*Exercise objective:* Extract every line of the records that contains the word "This".

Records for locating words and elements
============

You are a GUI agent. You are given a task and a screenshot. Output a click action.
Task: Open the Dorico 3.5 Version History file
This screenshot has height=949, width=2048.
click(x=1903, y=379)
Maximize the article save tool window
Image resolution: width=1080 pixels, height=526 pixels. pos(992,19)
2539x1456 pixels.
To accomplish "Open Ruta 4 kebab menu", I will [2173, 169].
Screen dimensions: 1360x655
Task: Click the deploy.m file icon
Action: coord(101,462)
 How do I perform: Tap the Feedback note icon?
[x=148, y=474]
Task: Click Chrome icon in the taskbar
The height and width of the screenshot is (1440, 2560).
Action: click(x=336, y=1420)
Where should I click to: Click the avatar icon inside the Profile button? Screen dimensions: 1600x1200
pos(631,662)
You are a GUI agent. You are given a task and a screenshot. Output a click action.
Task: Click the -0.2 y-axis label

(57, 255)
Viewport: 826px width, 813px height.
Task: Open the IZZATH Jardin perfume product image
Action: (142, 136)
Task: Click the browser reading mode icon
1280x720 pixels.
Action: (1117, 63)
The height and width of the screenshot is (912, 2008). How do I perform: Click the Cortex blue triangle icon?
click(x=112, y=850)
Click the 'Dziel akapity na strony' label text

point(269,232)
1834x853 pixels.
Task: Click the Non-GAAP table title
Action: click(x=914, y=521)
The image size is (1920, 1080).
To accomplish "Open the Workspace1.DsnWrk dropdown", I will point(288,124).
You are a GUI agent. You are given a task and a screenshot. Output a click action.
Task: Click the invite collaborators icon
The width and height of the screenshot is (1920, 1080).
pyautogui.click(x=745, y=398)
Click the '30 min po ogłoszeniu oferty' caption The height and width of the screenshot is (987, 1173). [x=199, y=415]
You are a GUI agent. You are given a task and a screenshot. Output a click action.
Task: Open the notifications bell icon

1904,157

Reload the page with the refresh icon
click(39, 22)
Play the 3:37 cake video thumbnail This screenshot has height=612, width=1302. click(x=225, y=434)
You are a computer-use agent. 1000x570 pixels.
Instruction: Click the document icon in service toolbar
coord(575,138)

============

*Exercise response:*
This screenshot has height=949, width=2048.
Play the 3:37 cake video thumbnail This screenshot has height=612, width=1302. click(x=225, y=434)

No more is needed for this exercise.